The Apostolic Kingdom of Urcea has capitalist mixed economy, owing to the origins of the country and the modern philosophical constitution of the country on semi-distributist and Catholic social principles. The country is generally appraised a strong economy, with a GDP per capita of roughly $43,000+ and a total national GDP of $80 trillion, which makes it one of the world's strongest economies. Industrial manufacturing, agriculture, and natural resource gathering (yielding petroleum, among other resources) constitute the largest segments of the economy.
The Urcean economy experienced rapid growth in the late 20th century due to increasing economic modernization and technological innovations, allowing an average 3.1% growth rate between 1972 and 1999, after which point the economy began to slow down and "normalize" relative to potential growth in productivity.
Urcea's trade relations primarily involve countries in Levantia owing to the lack of tariffs within the continent, though trade agreements between Urcea and other countries, such as Kiravia, have been growing more prevalent in the 21st century.
Industries and Sectors
Arms manufacturing is the nation's largest industry, providing military equipment both for the Urcean military and militaries abroad.

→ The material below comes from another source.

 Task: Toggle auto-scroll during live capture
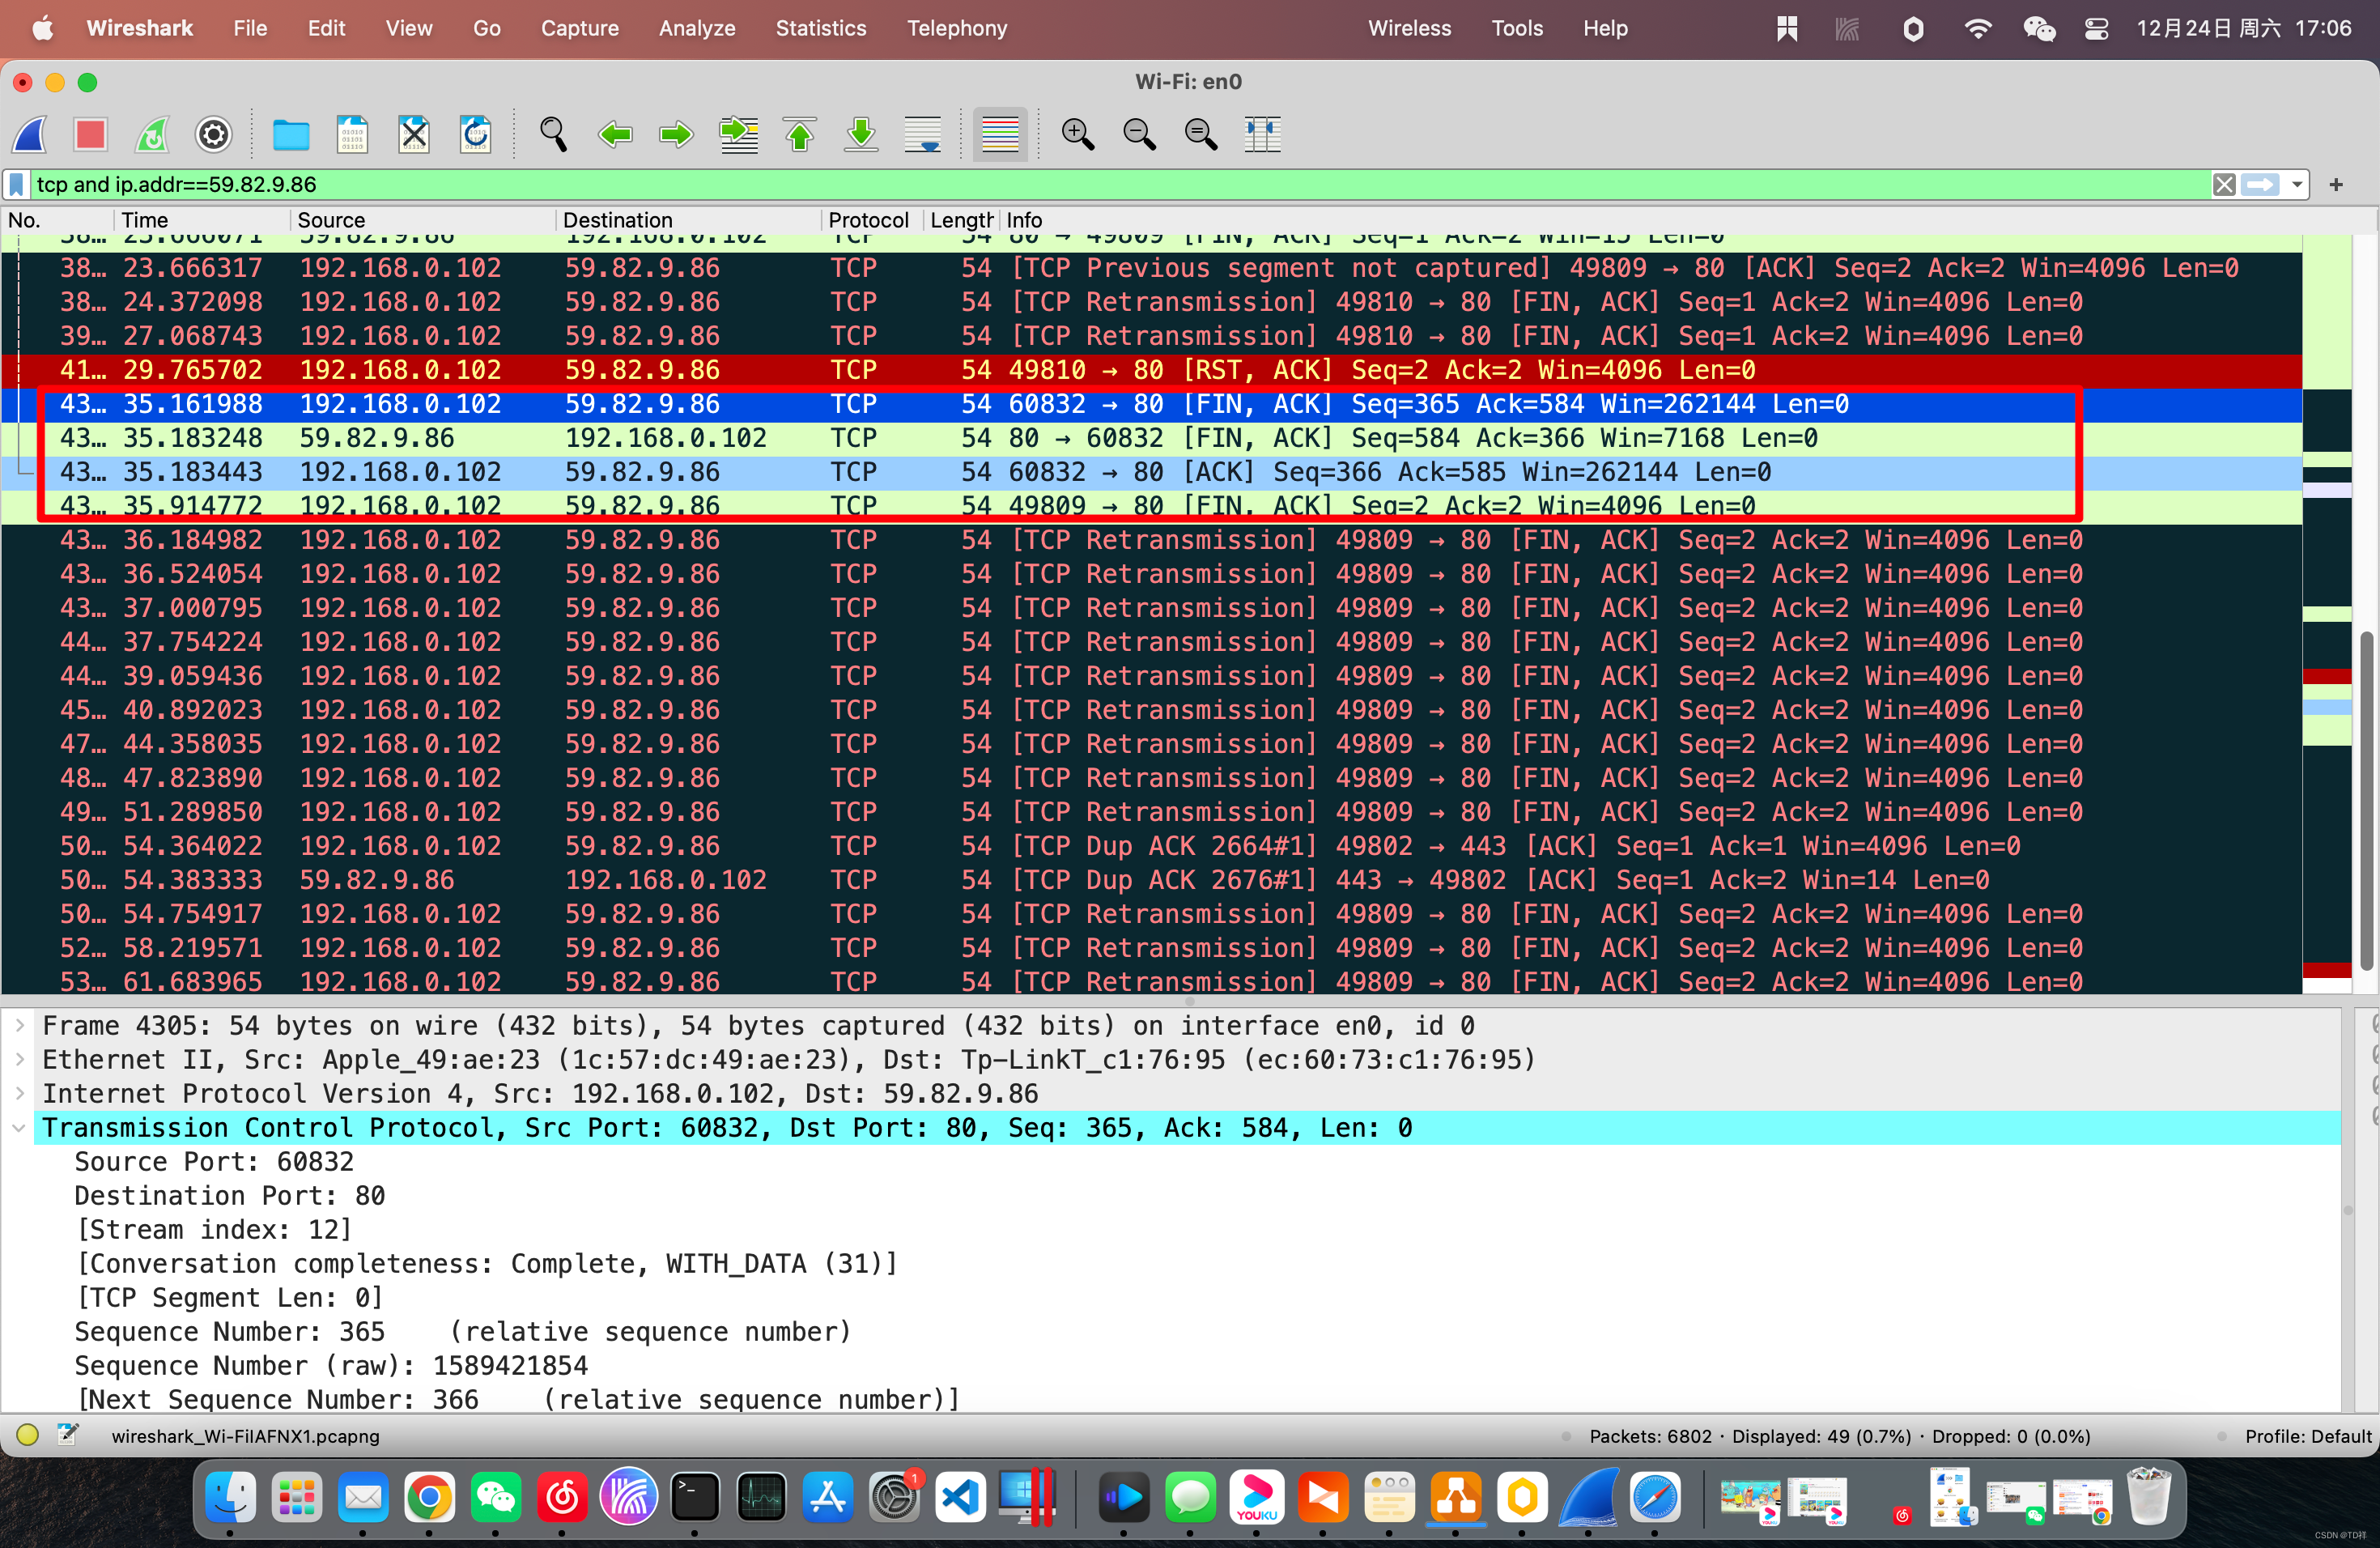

Further Information: Taler
The Taler is considered one of the world's strongest currencies, currently exchanging at U$1 for $1.95 USD. The currency itself is the common currency issued by the Levantine Union and used by most of the states therein; nevertheless, it is coined in Urceopolis and much of its stability is attributable to the Royal Bank of Urcea. The Taler is often used as the "default currency" of business in Levantia and even in some parts of Crona and Ixnay, as well as finding use in parts of Punth as a general currency of trade. It is a fiat currency, though in the past it was based on a gold standard. The Dollar is one of the globally accepted hard currencies and is a primary reserve currency in Levantia and abroad.
Adoption of the Dollar was not uniform in Urcea or within the Empire at first, but rather, continuous efforts through the centuries to adopt a common Imperial currency in place of local currencies found success, many times at the behest of Apostolic King. Finding its origin in the thaler of the Kingdom of Ultmar and in some smaller mercantile states in Crona, the Taler eventually became the trade currency of Levantia as a whole and beyond.
Despite the uniform nature of the Taler, it will still have some regional variety in the type of bills and coins themselves; Urcean bills, for example, tend to show scenes of the Holy Levantine Empire's history related to the Apostolic Kingdom's role within it, particularly the Battle of Drumfree and Emperor Leo III as well as other Urcean-born Emperors or other themes commonly relating the country and continent. Other states in Levantia tend to display their head of state or historic heads of state. As such, the Urcean variety of the Taler is the most commonly found variety due to the volume of currency required for the Urcean economy to function.
Further Information: Armed Forces of the Apostolic Kingdom of Urcea
Despite Urcea's powerful standing military, training of the populace is key. Basic military education (BME) is the only nation-wide course mandatory in high schools. In BME, students are taught how to fire and service several types of weapons, how to camouflage themselves within their surroundings, how to form basic entrenchments, and how to properly enter a building.
All citizens of Urcea are encouraged to own a firearm; about 90% do.